Christopher Hedges extemporized about his new book,  The End of Literacy and The Triumph of Spectacle, when he stopped in Berkeley, CA on his  tour last summer. But his take on the spectacular is not without some convoluted ironies.

First, I feel that I should disclose that I have not read his book. In that light, my attendence of his lecture and subsequent criticism could be construed as just the sort of illiteracy and subsequent enjoyment of the spectacular that he decries so often.

Like Hedges, I am appalled that real, informed, balanced, fact-checked, in-depth journalism and publishing— real inquiry, real literacy— is on the way out. Numerous small and large presses have made significant staffing cuts, Condé Nast cut four magazines, and even the New York Times, a venerable giant of fact-checking, announced the firing of 100 newsroom staffers today.

But I think that Hedges is doing something potentially philosophically untenable. After Hedges spent most of his lecture blaming Wall Street’s ascription to a “spectacular” and illiterate worldview for the recession and the bailout (an argument that seems tenable only in a figurative sense, to the best of my knowledge), I waited in line to ask him a question: Was he proposing that we let the banks fail? Would that have been, in his eyes, less of a spectacle?
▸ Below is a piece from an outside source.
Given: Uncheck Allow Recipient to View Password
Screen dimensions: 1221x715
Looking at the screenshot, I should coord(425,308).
I had been afraid to ask the question during the actual Q-and-A period, noting that the audience (mostly aging hippie-intellectuals from U.C. Berkeley) had been nodding with the fervor of a nascent cult. I wasn’t sure what those peaceniks would have said to me, but I was, as a nascent hippie-intellectual myself, afraid of their spite.
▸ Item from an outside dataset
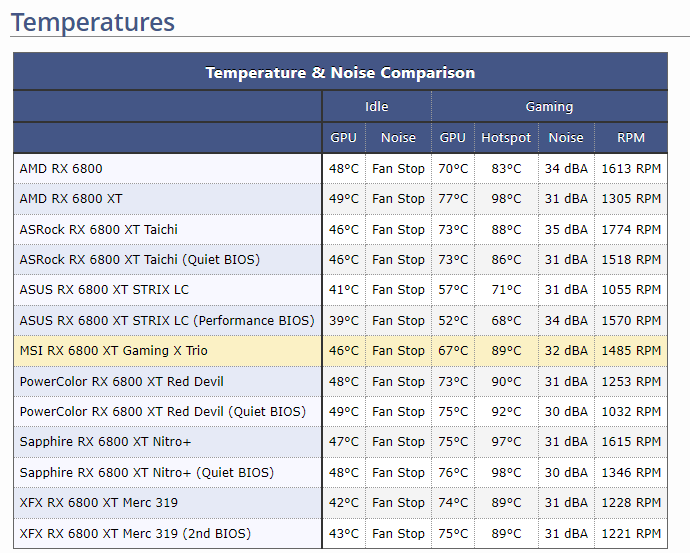Screen dimensions: 690x553
Task: Select the Idle column group header
Action: (x=376, y=106)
To my surprise, Hedges was forthright about his answer: he did support the bailout. In other words, he, himself, had just spent at least half an hour on a soapbox, shaking his fist in righteous anger about a solution he himself would have chosen — and this was  his example in an argument about empty soapboxing.

It makes me wonder if real literacy is already gone when we fight for it by failing to reflect on what we ourselves are doing or saying. Of course, total enlightenment may elude most of us, but reflection is sorely missing from my life, most of the time.

That’s why, for a short time only, on your local internets, ObjectifyThis will offer a reflection series, in which I consider some gray areas, or at least broach some less polarized subjects. In honor of my prematurely waning eyesight, Hedges’ idea of the spectacle, and the fact that soon I’ll be telling people about the good old days when the New York Times had fact-checkers to check their other fact-checkers’ work, I’ll be calling it Where Are My Spectacles, because presumably this will evoke a creaky granny who has a right to be nostalgic.